By clicking “Sign up for GitHub”, you agree to our terms of service and privacy statement. We’ll occasionally send you account related emails.

Already on GitHub? Sign in to your account

[BUG] Potential computation in anvi-get-pn-ps-ratio is incorrect #2195

Open
apcamargo opened this issue Dec 26, 2023 · 2 comments
Open

[BUG] Potential computation in anvi-get-pn-ps-ratio is incorrect #2195

apcamargo opened this issue Dec 26, 2023 · 2 comments

Comments

@apcamargo
Copy link

Short description of the problem

When anvi'o computes the potential of a given codon, it does so by evaluating whether mutations in one position (that is, with Hamming distance of 1) generate synonymous or non-synonymous codons. However, the Nei-Gojobori method takes into account the distance between pairs of codons when computing potentials. That is, if you have the ACC codon in the reference and a ATT variant, the potential of ACC is computed by evaluating all possible mutations paths between those two codons.

You can find an implementation of the Nei-Gojobori method here.

anvi'o version

Anvi'o .......................................: marie (v8)
Python .......................................: 3.10.12

Profile database .............................: 38
Contigs database .............................: 21
Pan database .................................: 16
Genome data storage ..........................: 7
Auxiliary data storage .......................: 2
Structure database ...........................: 2
Metabolic modules database ...................: 4
tRNA-seq database ............................: 2

System info

Linux 4.18.0-425.3.1.el8.x86_64 x86_64

anvi'o executed via Docker.

@ekiefl
Copy link
Contributor

ekiefl commented Jan 4, 2024

Hi @apcamargo,

Thanks for the bug report. I agree that this might be an improvement relative to the current method.

Ramblings

I'm embarrassed to say that I'm having trouble understanding the code that I wrote so many years ago, but let's start from CodonsEngine.calc_pN_pS (from within anvio.variabilityops):

anvio/anvio/variabilityops.py

Lines 2647 to 2722 in 4eb5767

def calc_pN_pS(self, contigs_db=None, grouping='site', comparison='reference', potentials=None, add_potentials=False, log_transform=False):
"""Calculate new columns in self.data corresponding to each site's contribution to a grouping
First, this function calculates fN and fS for each SCV relative to a comparison codon (see `comparison`).
fN and fS are respectively the fraction of non-synonymous and synonymous variation observed in the SAAV.
fN and fS sum to 1. Then, each fN and fS value is divided by the number of non-synonymous sites and
synonymous sites (aka the synonymity potentials), which will depend on the grouping (see `grouping`).
Parameters
==========
contigs_db : dbops.ContigsSuperclass
If None, it is assumed that `self` has inherited `ContigsSuperclass` already.
grouping : str, 'site'
This keyword specifies the number of synonymous and non-synonymous sites that fN and fS
should be divided by to yield pN and pS. E.g. if `grouping` is 'gene', then each SCV
belonging to gene X should be divided by the number of synonymous and non-synonymous
sites that are present in gene X's sequence, i.e. the output of
`utils.get_synonymous_and_non_synonymous_potential`. As another example, if `grouping`
is 'site' and the comparison codon at a site is CGA, then there are 1.33 synonymous
sites and 1.66 non-synonymous sites.
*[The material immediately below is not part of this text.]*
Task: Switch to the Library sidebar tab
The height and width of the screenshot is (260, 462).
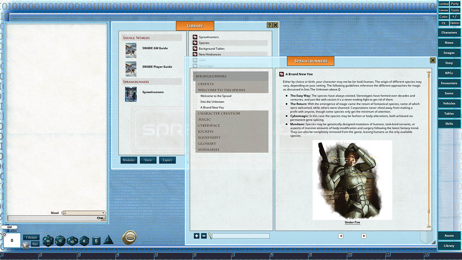Action: [449, 246]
So each SCV's pN and pS should be calculated by
taking fN and fS, and dividing them by 1.66 and 1.33 respectively. If `potentials` is
None, the available `grouping` values are {'gene', 'site'}, otherwise `grouping` can be
assigned to anything, and it will be used to name the columns (see Returns).
comparison : str, 'reference'
This specifices the comparison codon that should be used for determining synonymity. Options are
{'reference', 'consensus', 'popular_consensus'}. reference means the codon in the reference sequence
is the comparison codon, consensus means most common codon in the SCV should be used as the reference,
and popular_consensus means that the most frequently observed consensus codon across all samples should
be used as the comparison codon.
potentials : numpy.array, None
Most people should not use this. If provides a way to create custom groupings. If
passed, it should be a (len(self.data), 2) shaped numpy array. potentials[:,0] and
potentials[:,1] specify the amount that each SCV's fS and fS values should be divided by
to yield pS and pN.
log_transform : bool, False
Log tranforms pN and pS values by log10(x + 1e-4).
Returns
=======
output : None
This function does not return anything. It creates 2 new columns in `self.data` with
names pN_{grouping}_{comparison} and pS_{grouping}_{comparison}, unless `grouping` is
'site', in which case the column names are pN_{comparison} and pS_{comparison}. If
add_potentials is True, the number of synonymous and nonsynonymous sites will be
added as the columns nS_{grouping}_{comparison} and nN_{grouping}_{comparison}.
"""
if contigs_db is None:
contigs_db = self
frac_syns, frac_nonsyns = self.calc_synonymous_fraction(comparison=comparison)
if potentials is None:
if grouping == 'site':
potentials = self._get_per_position_potential(comparison=comparison)
elif grouping == 'gene':
potentials = self._get_per_gene_potential(contigs_db=contigs_db, comparison=comparison)
else:
raise NotImplementedError(f"calc_pN_pS doesnt know the grouping '{grouping}'")
group_tag = (grouping + '_') if grouping != 'site' else ''
pN_name, pS_name = f"pN_{group_tag}{comparison}", f"pS_{group_tag}{comparison}"
if log_transform:
pN_name, pS_name = 'log_' + pN_name, 'log_' + pS_name
self.data[pS_name] = frac_syns/potentials[:, 0]
self.data[pN_name] = frac_nonsyns/potentials[:, 1]
if log_transform:
self.data[pS_name] = np.log10(self.data[pS_name] + 1e-4)
self.data[pN_name] = np.log10(self.data[pN_name] + 1e-4)
if add_potentials:
nN_name, nS_name = f"nN_{group_tag}{comparison}", f"nS_{group_tag}{comparison}"
self.data[nS_name] = potentials[:, 0]
self.data[nN_name] = potentials[:, 1]

If we implemented the Nei-Gojobori method, it seems like we would need to change the calculation of synonymous and non-synonymous fractions.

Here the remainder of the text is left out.